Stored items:
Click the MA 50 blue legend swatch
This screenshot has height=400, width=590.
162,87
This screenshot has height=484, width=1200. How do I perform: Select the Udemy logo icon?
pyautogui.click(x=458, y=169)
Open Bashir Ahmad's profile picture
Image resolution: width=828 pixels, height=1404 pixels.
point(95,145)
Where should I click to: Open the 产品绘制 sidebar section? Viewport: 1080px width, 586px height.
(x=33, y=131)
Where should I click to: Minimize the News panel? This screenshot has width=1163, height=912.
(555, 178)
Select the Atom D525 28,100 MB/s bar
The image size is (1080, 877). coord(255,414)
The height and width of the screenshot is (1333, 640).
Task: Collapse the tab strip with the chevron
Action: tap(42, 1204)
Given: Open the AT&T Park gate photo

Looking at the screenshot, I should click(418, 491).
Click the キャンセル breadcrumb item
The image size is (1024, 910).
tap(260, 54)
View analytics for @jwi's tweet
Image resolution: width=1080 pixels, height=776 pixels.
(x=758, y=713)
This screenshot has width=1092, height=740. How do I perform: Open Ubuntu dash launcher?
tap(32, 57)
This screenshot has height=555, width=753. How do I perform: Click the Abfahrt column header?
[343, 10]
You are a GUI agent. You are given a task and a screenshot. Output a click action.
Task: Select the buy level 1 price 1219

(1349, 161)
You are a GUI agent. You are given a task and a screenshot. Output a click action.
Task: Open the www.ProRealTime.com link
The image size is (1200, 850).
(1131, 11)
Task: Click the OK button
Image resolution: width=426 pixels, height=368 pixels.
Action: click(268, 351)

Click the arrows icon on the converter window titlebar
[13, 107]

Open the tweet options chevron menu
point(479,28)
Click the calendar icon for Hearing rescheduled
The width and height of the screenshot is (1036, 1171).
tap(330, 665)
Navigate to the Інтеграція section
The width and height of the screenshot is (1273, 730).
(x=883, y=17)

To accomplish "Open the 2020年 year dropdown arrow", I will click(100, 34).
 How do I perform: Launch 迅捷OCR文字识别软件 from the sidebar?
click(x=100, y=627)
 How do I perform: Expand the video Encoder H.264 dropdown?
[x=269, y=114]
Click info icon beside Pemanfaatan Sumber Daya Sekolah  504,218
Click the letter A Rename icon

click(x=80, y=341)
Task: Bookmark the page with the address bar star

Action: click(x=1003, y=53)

HOW TO COMPLETE THIS TASK:
The full set of records above must be retyped exactly.

SOLUTION TO THIS TASK:
Click the MA 50 blue legend swatch
This screenshot has height=400, width=590.
162,87
This screenshot has height=484, width=1200. How do I perform: Select the Udemy logo icon?
pyautogui.click(x=458, y=169)
Open Bashir Ahmad's profile picture
Image resolution: width=828 pixels, height=1404 pixels.
point(95,145)
Where should I click to: Open the 产品绘制 sidebar section? Viewport: 1080px width, 586px height.
(x=33, y=131)
Where should I click to: Minimize the News panel? This screenshot has width=1163, height=912.
(555, 178)
Select the Atom D525 28,100 MB/s bar
The image size is (1080, 877). coord(255,414)
The height and width of the screenshot is (1333, 640).
Task: Collapse the tab strip with the chevron
Action: tap(42, 1204)
Given: Open the AT&T Park gate photo

Looking at the screenshot, I should click(418, 491).
Click the キャンセル breadcrumb item
The image size is (1024, 910).
tap(260, 54)
View analytics for @jwi's tweet
Image resolution: width=1080 pixels, height=776 pixels.
(x=758, y=713)
This screenshot has width=1092, height=740. How do I perform: Open Ubuntu dash launcher?
tap(32, 57)
This screenshot has height=555, width=753. How do I perform: Click the Abfahrt column header?
[343, 10]
You are a GUI agent. You are given a task and a screenshot. Output a click action.
Task: Select the buy level 1 price 1219

(1349, 161)
You are a GUI agent. You are given a task and a screenshot. Output a click action.
Task: Open the www.ProRealTime.com link
The image size is (1200, 850).
(1131, 11)
Task: Click the OK button
Image resolution: width=426 pixels, height=368 pixels.
Action: click(268, 351)

Click the arrows icon on the converter window titlebar
[13, 107]

Open the tweet options chevron menu
point(479,28)
Click the calendar icon for Hearing rescheduled
The width and height of the screenshot is (1036, 1171).
tap(330, 665)
Navigate to the Інтеграція section
The width and height of the screenshot is (1273, 730).
(x=883, y=17)

To accomplish "Open the 2020年 year dropdown arrow", I will click(100, 34).
 How do I perform: Launch 迅捷OCR文字识别软件 from the sidebar?
click(x=100, y=627)
 How do I perform: Expand the video Encoder H.264 dropdown?
[x=269, y=114]
Click info icon beside Pemanfaatan Sumber Daya Sekolah  504,218
Click the letter A Rename icon

click(x=80, y=341)
Task: Bookmark the page with the address bar star

Action: click(x=1003, y=53)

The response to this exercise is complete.